We can easily map DataFrames to RDF-graphs using the Python library. Below is a reproduction of the example in the paper [1]. Assume that we have a DataFrame given by:

import polars as pl
pl.Config.set_fmt_str_lengths(150)

pi = "https://github.com/DataTreehouse/maplib/pizza#"
df = pl.DataFrame({
    "p":[pi + "Hawaiian", pi + "Grandiosa"],
    "c":[pi + "CAN", pi + "NOR"],
    "ings": [[pi + "Pineapple", pi + "Ham"],
             [pi + "Pepper", pi + "Meat"]]
})
print(df)

That is, our DataFrame is:

p c ings
str str list[str]
"https://.../pizza#Hawaiian" "https://.../maplib/pizza#CAN" [".../pizza#Pineapple", ".../pizza#Ham"]
"https://.../pizza#Grandiosa" "https://.../maplib/pizza#NOR" [".../pizza#Pepper", ".../pizza#Meat"]

Then we can define a OTTR template, and create our knowledge graph by expanding this template with our DataFrame as input:

from maplib import Mapping, Prefix, Template, Argument, Parameter, Variable, RDFType, Triple, a
pi = Prefix("pi", pi)

p_var = Variable("p")
c_var = Variable("c")
ings_var = Variable("ings")

template = Template(
    iri= pi.suf("PizzaTemplate"),
    parameters= [
        Parameter(variable=p_var, rdf_type=RDFType.IRI()),
        Parameter(variable=c_var, rdf_type=RDFType.IRI()),
        Parameter(variable=ings_var, rdf_type=RDFType.Nested(RDFType.IRI()))
    ],
    instances= [
        Triple(p_var, a(), pi.suf("Pizza")),
        Triple(p_var, pi.suf("fromCountry"), c_var),
        Triple(
            p_var, 
            pi.suf("hasIngredient"), 
            Argument(term=ings_var, list_expand=True), 
            list_expander="cross")
    ]
)

m = Mapping()
m.expand(template, df)
hpizzas = """
    PREFIX pi:<https://github.com/DataTreehouse/maplib/pizza#>
    CONSTRUCT { ?p a pi:HeterodoxPizza } 
    WHERE {
        ?p a pi:Pizza .
        ?p pi:hasIngredient pi:Pineapple .
    }"""
m.insert(hpizzas)
return m

We can immediately query the mapped knowledge graph:

m.query("""
PREFIX pi:<https://github.com/DataTreehouse/maplib/pizza#>
SELECT ?p ?i WHERE {
?p a pi:Pizza .
?p pi:hasIngredient ?i .
}
""")

The query gives the following result (a DataFrame):

p i
str str
"https://.../pizza#Grandiosa" "https://.../pizza#Meat"
"https://.../pizza#Grandiosa" "https://.../pizza#Pepper"
"https://.../pizza#Hawaiian" "https://.../pizza#Pineapple"
"https://.../pizza#Hawaiian" "https://.../pizza#Ham"

Next, we are able to perform a construct query, which creates new triples but does not insert them.

hpizzas = """
PREFIX pi:<https://github.com/DataTreehouse/maplib/pizza#>
CONSTRUCT { ?p a pi:UnorthodoxPizza } 
WHERE {
    ?p a pi:Pizza .
    ?p pi:hasIngredient pi:Pineapple .
}"""
res = m.query(hpizzas)
res[0]

The resulting triples are given below:

subject verb object
str str str
"https://.../pizza#Hawaiian" "http://.../22-rdf-syntax-ns#type" "https://.../pizza#UnorthodoxPizza"

If we are happy with the output of this construct-query, we can insert it in the mapping state.
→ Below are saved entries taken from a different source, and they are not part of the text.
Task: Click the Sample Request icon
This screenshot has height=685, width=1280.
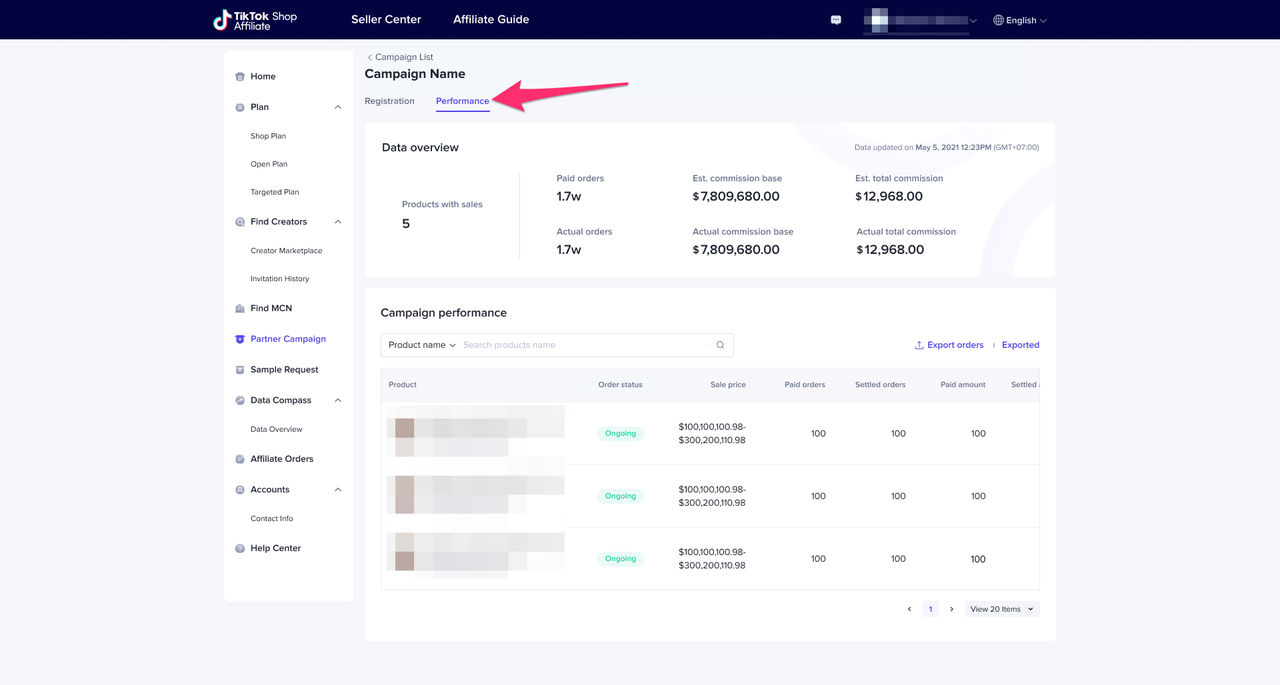Action: click(240, 370)
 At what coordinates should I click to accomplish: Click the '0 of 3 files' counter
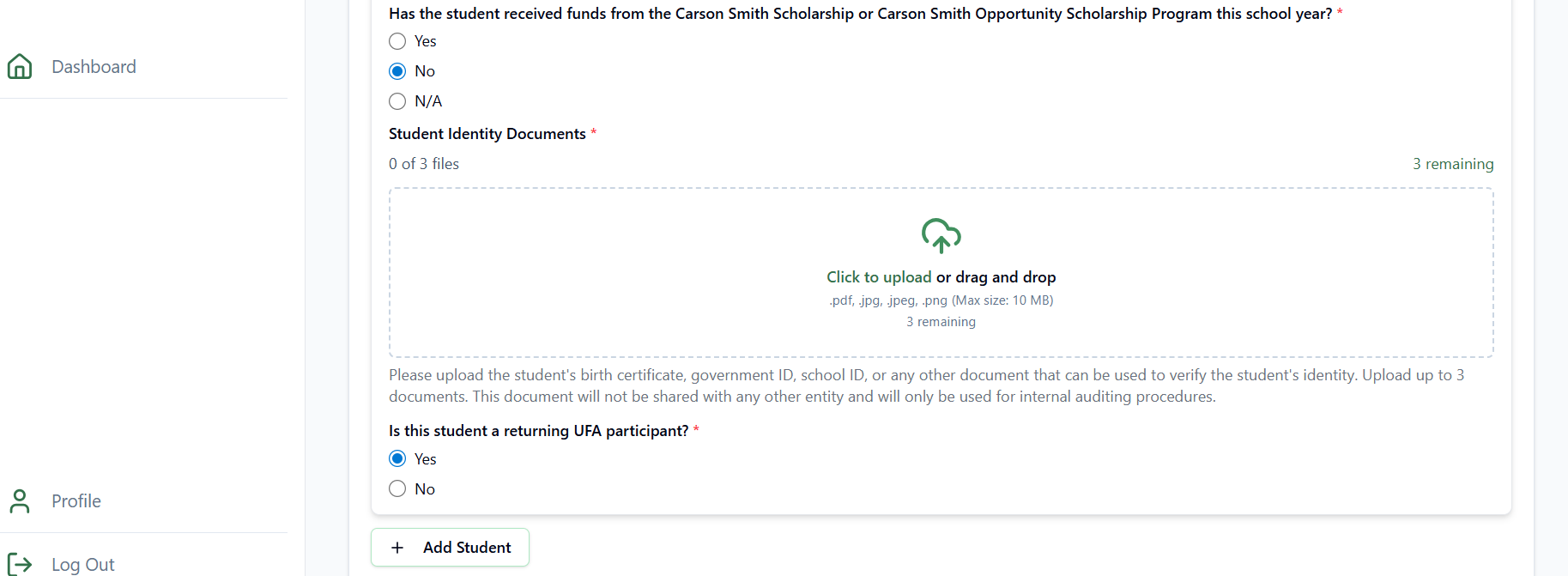click(x=424, y=164)
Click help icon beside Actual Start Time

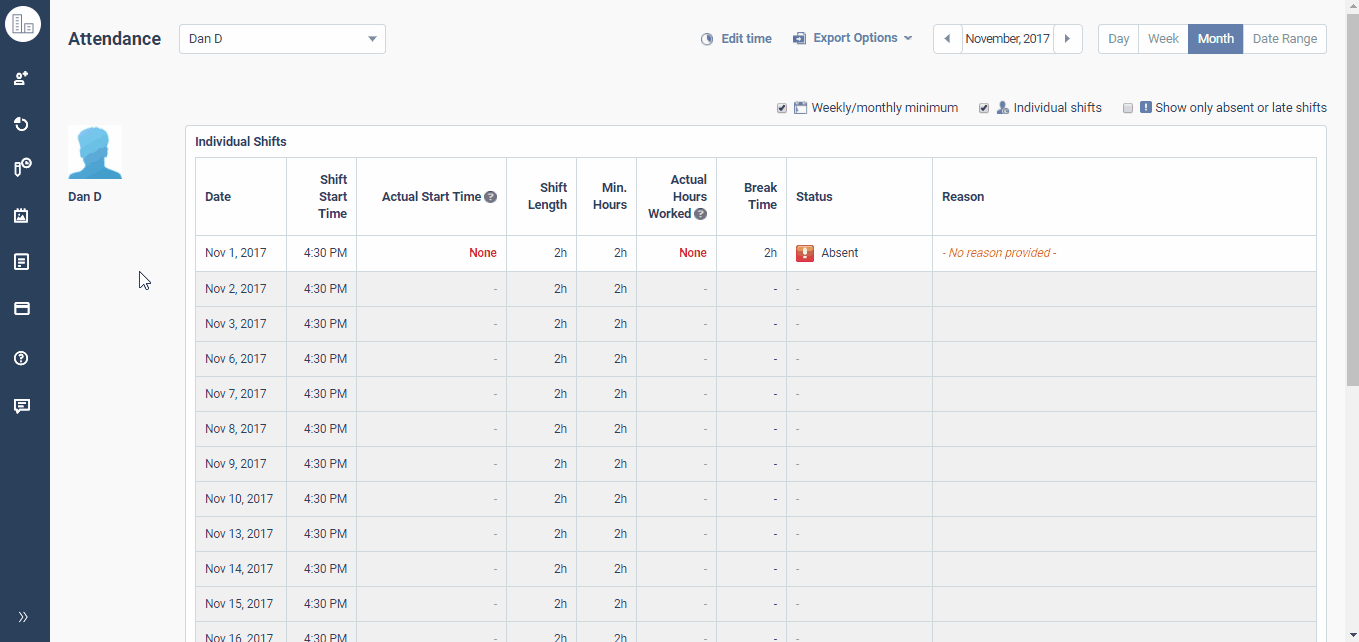(491, 197)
Afterwards we check that the triple is added with a query.

m.insert(hpizzas)
m.query("""
PREFIX pi:<https://github.com/DataTreehouse/maplib/pizza#>

SELECT ?p WHERE {
?p a pi:UnorthodoxPizza
}
""")

Indeed, we have added the triple:

p
str
"https://github.com/DataTreehouse/maplib/pizza#Hawaiian"

API

The API is simple, and contains only one class and a few methods for:

  • expanding templates
  • querying with SPARQL
  • validating SHACL
  • importing triples (Turtle, RDF/XML, NTriples)
  • writing triples (NTriples)
  • creating a new Mapping object (sprout) based on queries over the current Mapping object.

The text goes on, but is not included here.